* Work instructions
A verbatim copy of every record is needed.

Dataset entries:
------------------------------------------------------------------------

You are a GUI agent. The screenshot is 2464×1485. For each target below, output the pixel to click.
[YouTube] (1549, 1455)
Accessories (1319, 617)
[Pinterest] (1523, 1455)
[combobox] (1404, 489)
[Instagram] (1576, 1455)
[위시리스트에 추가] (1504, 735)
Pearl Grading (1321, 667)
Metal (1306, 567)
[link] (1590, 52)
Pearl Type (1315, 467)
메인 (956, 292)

------------------------------------------------------------------------

* Task output
You are a GUI agent. The screenshot is 2464×1485. For each target below, output the pixel to click.
[YouTube] (1549, 1455)
Accessories (1319, 617)
[Pinterest] (1523, 1455)
[combobox] (1404, 489)
[Instagram] (1576, 1455)
[위시리스트에 추가] (1504, 735)
Pearl Grading (1321, 667)
Metal (1306, 567)
[link] (1590, 52)
Pearl Type (1315, 467)
메인 (956, 292)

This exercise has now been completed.